Однако до конца изгладить из мемуаров следы реального времени невозможно. «Петру III показалось, что торжественного обеда, о котором я упоминала, недостаточно для отпразднования заключения мира с прусским королем, – писала Дашкова, – и в Летнем дворце состоялся еще ужин… Тут Петр III по-своему изобразил радость, и его в четыре часа совершенно пьяного вынесли на руках, посадили в карету и отвезли домой во дворец»{250}.
Зачем императора повезли «домой», если он и так дома? Стало быть, указано неверное место попойки. Если вечеринку устроили после торжественного обеда, значит, княгиня в двух местах рассказала об одном событии, разорвав его.
Для чего? Следует помнить, что внутри «Записок» существует свой хронотоп, несовпадающий с реальным. Пожилая Дашкова могла кое-что забыть, а могла, напротив, рассказывать именно так, как события выстроились в ее голове. Оба эпизода подтолкнули княгиню к действиям. После истории со шпагами она, «не теряя времени, старалась утвердить в надлежащих принципах друзей мужа». А после случая с лентой Св. Екатерины «решила открыться графу Панину».

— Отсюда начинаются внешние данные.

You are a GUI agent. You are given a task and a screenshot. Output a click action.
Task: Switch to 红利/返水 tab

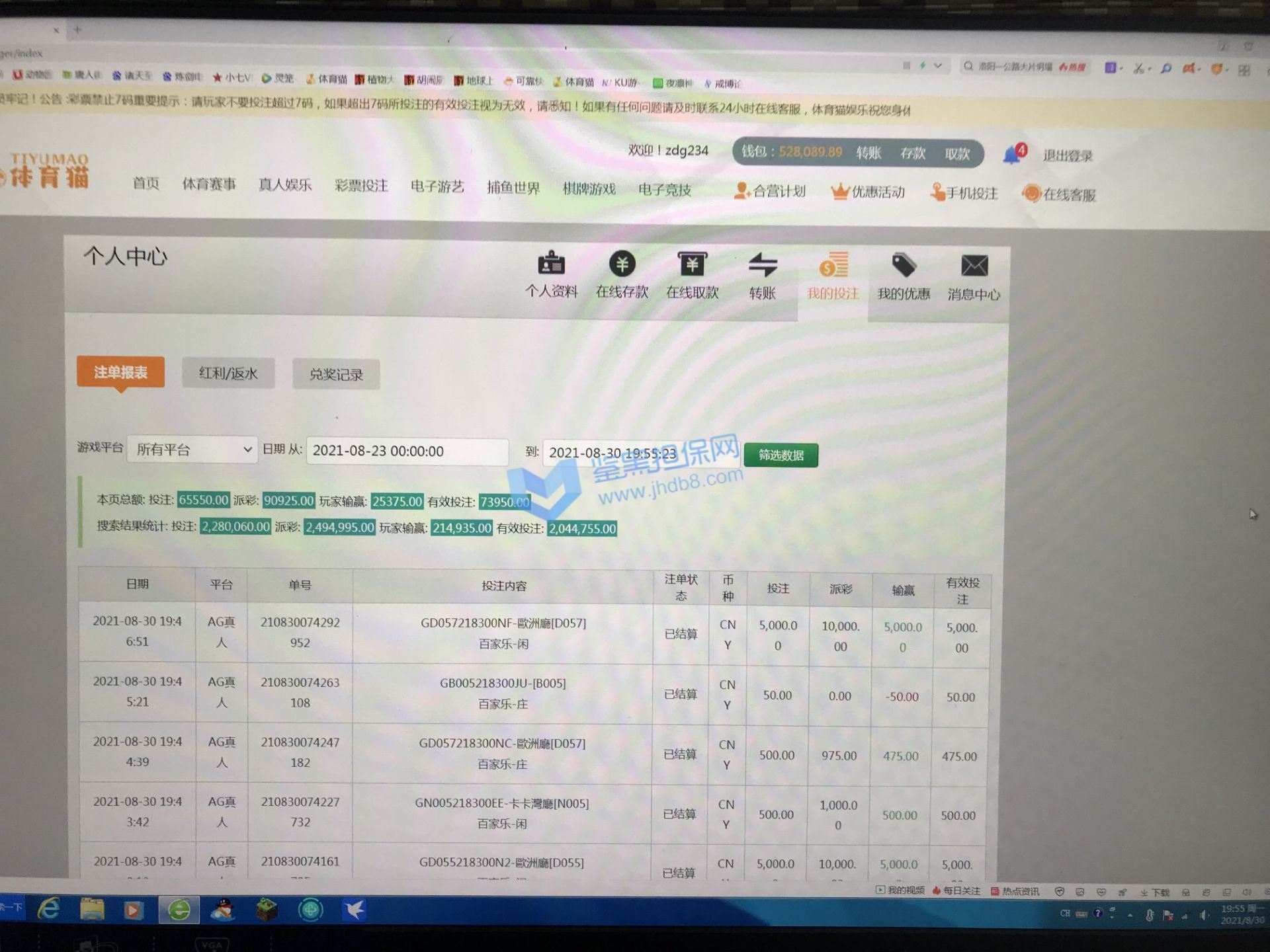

Если перед нами одно событие, то и общение с офицерами, и беседа с Паниным произошли вскоре после 9 июня. За девятнадцать дней до переворота. Что пересекается с обидным отзывом Екатерины II, будто от Дашковой все скрывали «в течение пяти месяцев» и только в последние «недели» ей сообщали «минимально возможные сведения»{251}.
Отнеся первые разговоры с будущими мятежниками едва ли не к зиме, княгиня «врастила» себя в заговор на раннем этапе. Растянула свое участие на те самые «пять месяцев», в которых ей отказала подруга.